Selected excerpt >>
§

There is no way to really put a dollar amount on it, even though the insurance company actuaries do it all the time.  Anybody know the going rate to cover a lost thumb?

This looks like airbag technology.  Right now it is in it's infancy.  Once the big name companies decide that they can afford to include it on their saws and maintain a particular price point, the economics of scale will drive the price down and at some point even cheep saws will have it built in and everyone will expect that as a standard feature on any saw.

Of course I'm sure there's the liability to the companies that if someone does manage to hack off a finger while using one of these because the mechanism failed to operate correctly, that person is going to SUE.

For the time being I will keep my utmost respect for what my table saw can do to thick hardwood and realize that my thumb is nowhere near as hard or tough.  It will be an icky offcut almost instantly if I forget the potential of the machine.  Even those using a saw-stop equiped saw should assume it doesn't have that feature.  Kinda like handling a gun like it is loaded at all times.


----------



## majakdragon (Jan 9, 2009)

I think I will stick with common sense and the safety lessons I have learned over the years. I realize this saw will not cut off a digit, but it WILL cut you. Using push sticks and blocks prevent getting cut at all. I think when you try to automate safety, you give a false sense of security.

§

Tasks >>
A: Please duplicate a passage from the table saw safety thread, beginning at the words "I think I will" and stopping after "sense of security.".
B: In the table saw safety thread, what technology does the first post compare the saw's safety feature to?

Supplied data >>
§

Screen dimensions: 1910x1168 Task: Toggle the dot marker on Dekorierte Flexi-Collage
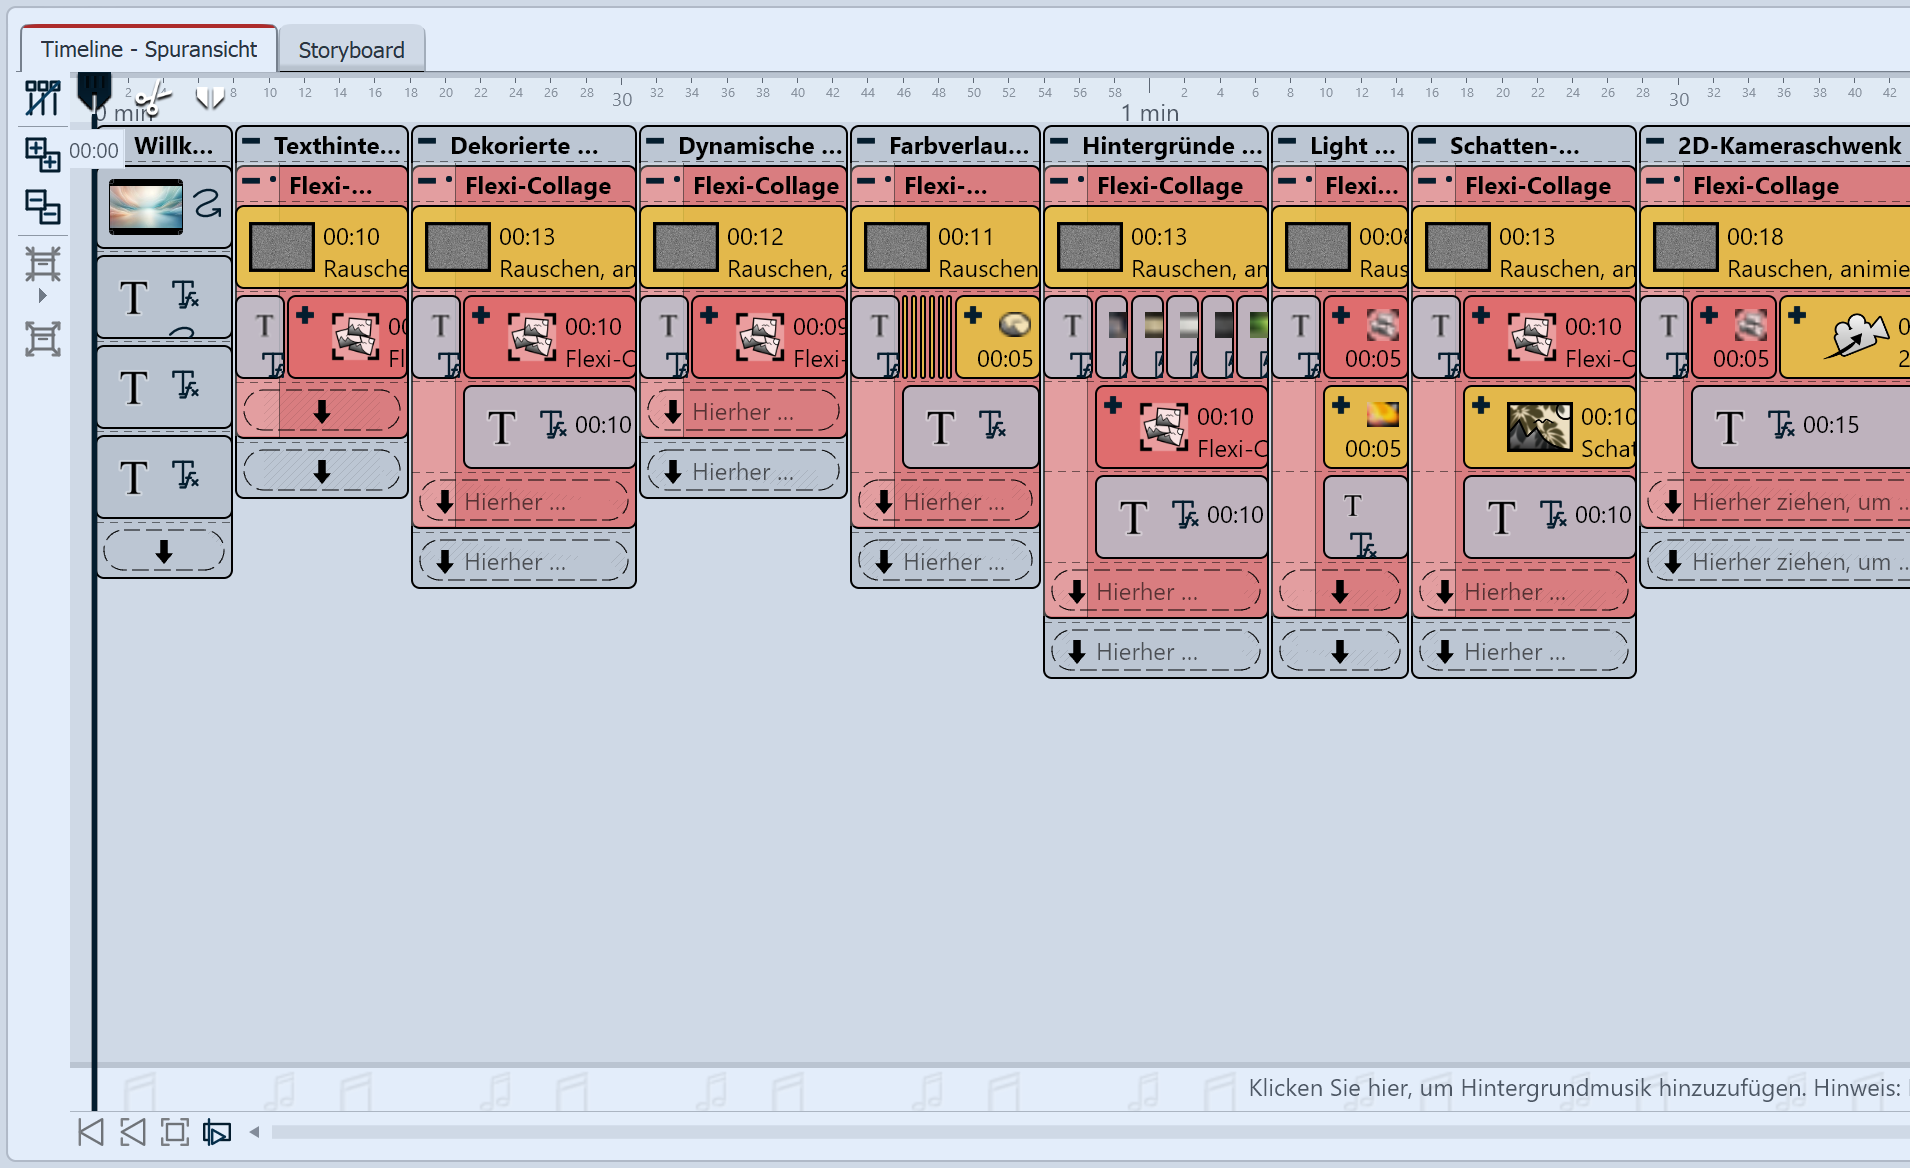pos(449,181)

§

Final results >>
A:
I think I will stick with common sense and the safety lessons I have learned over the years. I realize this saw will not cut off a digit, but it WILL cut you. Using push sticks and blocks prevent getting cut at all. I think when you try to automate safety, you give a false sense of security.

B: Airbag technology.